You can follow me jonathanfriedman1993. You can follow us on Instagram @journalthattalksback. It's also all on the website, we have the social links there. And you can just follow me on my journey, you can follow The Journal That Talks Back™ on our journey and yeah... That's the place. 


[00:22:15] Kim Ades:
For those of you who are listening, and if you are in the age range where you are a young professional, trying to figure out your career path, maybe you're in a career and you want to figure out upward mobility. Maybe you are in a relationship and you're wondering about whether this is the relationship. Maybe you're still living at home and you're trying to figure out how to get the heck out of there, maybe The Journal That Talks Back™ is exactly the right service for you. Check it out thejournalthattalksback.com.  

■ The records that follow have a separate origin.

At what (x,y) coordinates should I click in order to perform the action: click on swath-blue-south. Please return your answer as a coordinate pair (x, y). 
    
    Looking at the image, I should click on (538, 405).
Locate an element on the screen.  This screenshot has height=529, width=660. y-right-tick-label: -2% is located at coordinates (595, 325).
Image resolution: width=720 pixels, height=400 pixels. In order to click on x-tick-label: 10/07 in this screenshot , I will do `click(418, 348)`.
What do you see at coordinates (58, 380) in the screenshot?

And for those of you who are listening, who may have a child who is a young adult, who is struggling with a variety of things, maybe they just lost their job, maybe they're just coming out of COVID and don't know what to do next. Maybe they're just a little down and you want them to get some help, some guidance, please point them in the right direction. Send them our way, thejournalthattalksback.com.  


And for those of you who are listening, if you have a challenge you want to share on the podcast, please reach out to me personally.  


My email address is Kim@frameofmindcoaching.com.  


And if you have a challenge that perhaps you don't want to share on the podcast, but you do want to talk about, please reach out to me as well.  


Again, my email address is Kim@frameofmindcoaching.com. 


Jonathan, thank you. That was a good one. I enjoyed it.  


[00:23:33] Jonathan Friedman:
I enjoyed it too. Thanks so much, Kim.